Videonun devamı da yanlış. Paranın değerini üretim
belirlemez; onun yerine döviz piyasasındaki arz-talep dengesi belirler.
Arz-talebe etki eden çeşitli faktörler vardır. Üstelik videoda finans
piyasasına bile girilmiyor. Reel üretim herşey demek değil. Video, “paranın
değeri belirlenemez” diyor; oysa belirlenir; dövize talebi belirleyen
etmenlerden biri, ekonomiye güvendir. Potansiyel döviz alıcıları, ekonomiye
güven duyarsa, o zaman dolar almaz, TL'de kalır. Ayrıca kur, TL arzıyla bir
ölçüde belirlenebilir. Dövizin değerini belirleyemeseydik zaten herhangi bir
para politikası söz konusu olamazdı. Fakat her para politikası, torba yasa
gibidir, iyiyle kötü birlikte gelir. Kuru düşürürsün ama bu nedenle Türk
malları dünyada pahalı hale gelir, ihracat düşer, yine batarsın. Bunlar birinci
sınıfta makroekonomiye girişte anlatılıyor. Doktora düzeyi falan da değil.
Videonun devamı da kötü. Çin parasına bakalım, ABD doları kadar değerli mi?

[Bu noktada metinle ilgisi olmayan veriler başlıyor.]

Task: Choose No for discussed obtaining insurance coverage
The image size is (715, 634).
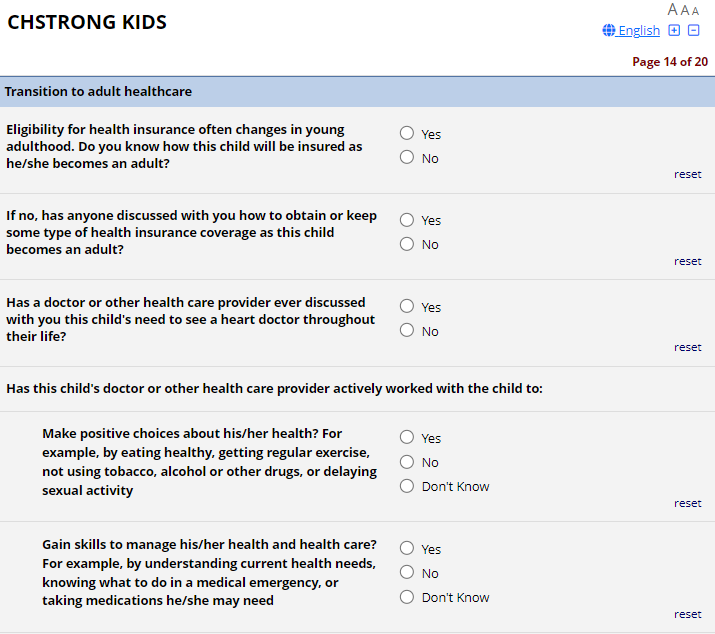Action: tap(407, 244)
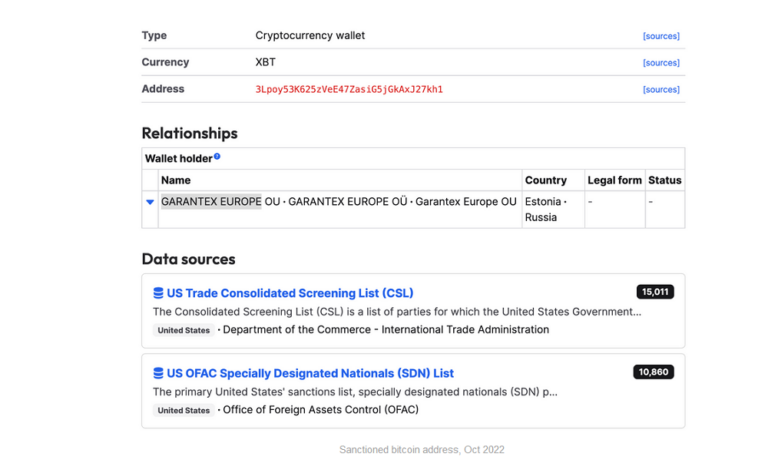
Task: Click the 15,011 entity count badge
Action: 655,292
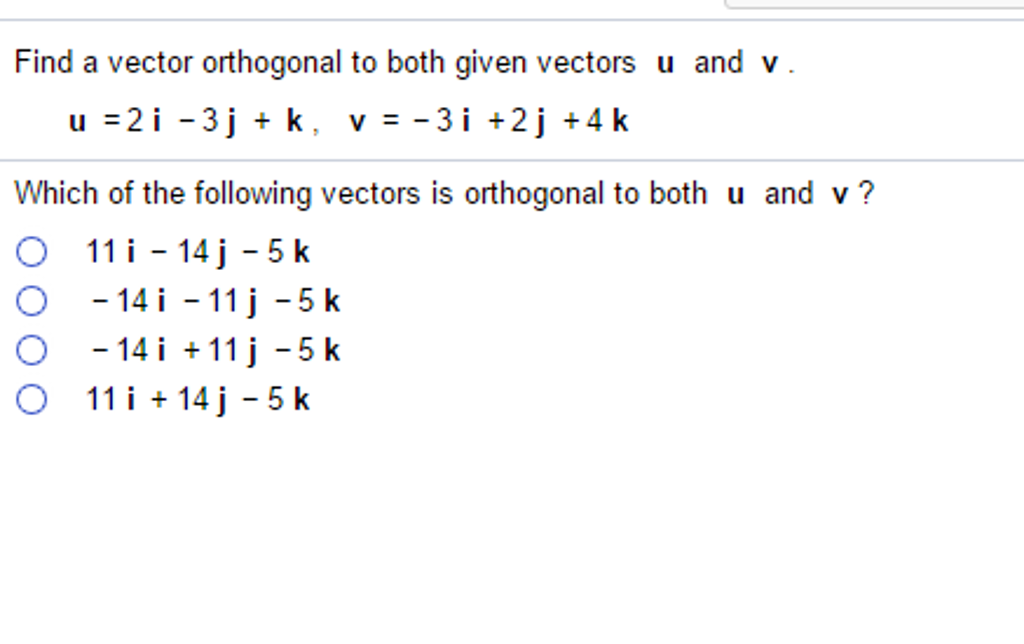Click the 'Which of the following vectors' line
Image resolution: width=1024 pixels, height=644 pixels.
click(x=444, y=193)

Değil. Sorun mu bu? Hiç değil. Çin ekonomisinin işine gelen bir durum. Dışarıya
satım yaygın olduğu için, Çin parasının düşük değerde olması Çin mallarını
ucuzlatıyor. Hatta ABD, Çin parasının özellikle düşük tutulduğu için Çin’in
haksız kazanç elde ettiğini ileri sürüyor, durumdan şikayet ediyor. Başka bir
deyişle, diğer paralara göre daha değersiz bir para, ekonominin kötü durumda
olduğunu göstermiyor. Asıl sorun, paranın değer(sizliğ)i değil, bu değerin
istikrar(sızlığ)ı. Hızlı değerlenmeler ve değer kayıpları, ekonomiyi
çökertiyor. Dünya ekonomilerinin çok azında Türkiye’deki döviz kurunda
görüldüğü kadar yüksek derecede istikrarsızlık var.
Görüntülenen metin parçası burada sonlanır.